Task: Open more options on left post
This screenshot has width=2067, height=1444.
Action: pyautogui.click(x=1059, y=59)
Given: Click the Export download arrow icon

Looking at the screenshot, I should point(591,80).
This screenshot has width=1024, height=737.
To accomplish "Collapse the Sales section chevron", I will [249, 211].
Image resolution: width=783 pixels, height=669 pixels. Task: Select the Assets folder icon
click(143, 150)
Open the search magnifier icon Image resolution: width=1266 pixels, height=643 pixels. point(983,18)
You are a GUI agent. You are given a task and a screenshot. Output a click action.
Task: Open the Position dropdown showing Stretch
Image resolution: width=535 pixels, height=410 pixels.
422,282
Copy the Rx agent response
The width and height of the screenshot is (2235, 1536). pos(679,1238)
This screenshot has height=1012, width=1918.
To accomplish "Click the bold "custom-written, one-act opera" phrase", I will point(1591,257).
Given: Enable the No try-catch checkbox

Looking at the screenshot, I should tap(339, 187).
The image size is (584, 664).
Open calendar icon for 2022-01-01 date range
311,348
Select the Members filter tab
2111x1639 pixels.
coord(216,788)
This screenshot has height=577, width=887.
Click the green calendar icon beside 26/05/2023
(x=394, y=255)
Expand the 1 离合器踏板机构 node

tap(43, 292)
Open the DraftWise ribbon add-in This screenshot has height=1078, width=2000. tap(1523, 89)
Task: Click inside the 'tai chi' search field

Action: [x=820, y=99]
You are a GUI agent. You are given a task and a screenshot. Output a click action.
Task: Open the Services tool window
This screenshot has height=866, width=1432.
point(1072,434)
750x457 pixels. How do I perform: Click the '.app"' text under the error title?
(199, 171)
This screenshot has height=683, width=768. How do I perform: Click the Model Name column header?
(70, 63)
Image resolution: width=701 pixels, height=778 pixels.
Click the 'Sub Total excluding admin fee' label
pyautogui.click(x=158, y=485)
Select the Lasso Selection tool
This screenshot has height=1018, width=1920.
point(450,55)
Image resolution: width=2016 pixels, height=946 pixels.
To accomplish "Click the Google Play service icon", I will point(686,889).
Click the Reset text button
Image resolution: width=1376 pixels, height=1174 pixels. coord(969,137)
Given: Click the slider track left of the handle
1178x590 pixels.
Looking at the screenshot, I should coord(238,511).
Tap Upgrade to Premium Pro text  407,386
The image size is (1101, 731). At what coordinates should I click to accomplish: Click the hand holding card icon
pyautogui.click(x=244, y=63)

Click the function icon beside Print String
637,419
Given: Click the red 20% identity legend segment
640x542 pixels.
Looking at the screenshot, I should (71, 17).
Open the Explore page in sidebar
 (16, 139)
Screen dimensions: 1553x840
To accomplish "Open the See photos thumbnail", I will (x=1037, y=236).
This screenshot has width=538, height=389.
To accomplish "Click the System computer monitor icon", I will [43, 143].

» Task description
Copy out all the records exactly.

» Exercise response
Task: Open more options on left post
This screenshot has width=2067, height=1444.
Action: pyautogui.click(x=1059, y=59)
Given: Click the Export download arrow icon

Looking at the screenshot, I should point(591,80).
This screenshot has width=1024, height=737.
To accomplish "Collapse the Sales section chevron", I will [249, 211].
Image resolution: width=783 pixels, height=669 pixels. Task: Select the Assets folder icon
click(143, 150)
Open the search magnifier icon Image resolution: width=1266 pixels, height=643 pixels. point(983,18)
You are a GUI agent. You are given a task and a screenshot. Output a click action.
Task: Open the Position dropdown showing Stretch
Image resolution: width=535 pixels, height=410 pixels.
422,282
Copy the Rx agent response
The width and height of the screenshot is (2235, 1536). pos(679,1238)
This screenshot has height=1012, width=1918.
To accomplish "Click the bold "custom-written, one-act opera" phrase", I will point(1591,257).
Given: Enable the No try-catch checkbox

Looking at the screenshot, I should tap(339, 187).
The image size is (584, 664).
Open calendar icon for 2022-01-01 date range
311,348
Select the Members filter tab
2111x1639 pixels.
coord(216,788)
This screenshot has height=577, width=887.
Click the green calendar icon beside 26/05/2023
(x=394, y=255)
Expand the 1 离合器踏板机构 node

tap(43, 292)
Open the DraftWise ribbon add-in This screenshot has height=1078, width=2000. tap(1523, 89)
Task: Click inside the 'tai chi' search field

Action: [x=820, y=99]
You are a GUI agent. You are given a task and a screenshot. Output a click action.
Task: Open the Services tool window
This screenshot has height=866, width=1432.
point(1072,434)
750x457 pixels. How do I perform: Click the '.app"' text under the error title?
(199, 171)
This screenshot has height=683, width=768. How do I perform: Click the Model Name column header?
(70, 63)
Image resolution: width=701 pixels, height=778 pixels.
Click the 'Sub Total excluding admin fee' label
pyautogui.click(x=158, y=485)
Select the Lasso Selection tool
This screenshot has height=1018, width=1920.
point(450,55)
Image resolution: width=2016 pixels, height=946 pixels.
To accomplish "Click the Google Play service icon", I will point(686,889).
Click the Reset text button
Image resolution: width=1376 pixels, height=1174 pixels. coord(969,137)
Given: Click the slider track left of the handle
1178x590 pixels.
Looking at the screenshot, I should coord(238,511).
Tap Upgrade to Premium Pro text  407,386
The image size is (1101, 731). At what coordinates should I click to accomplish: Click the hand holding card icon
pyautogui.click(x=244, y=63)

Click the function icon beside Print String
637,419
Given: Click the red 20% identity legend segment
640x542 pixels.
Looking at the screenshot, I should (71, 17).
Open the Explore page in sidebar
 (16, 139)
Screen dimensions: 1553x840
To accomplish "Open the See photos thumbnail", I will (x=1037, y=236).
This screenshot has width=538, height=389.
To accomplish "Click the System computer monitor icon", I will [43, 143].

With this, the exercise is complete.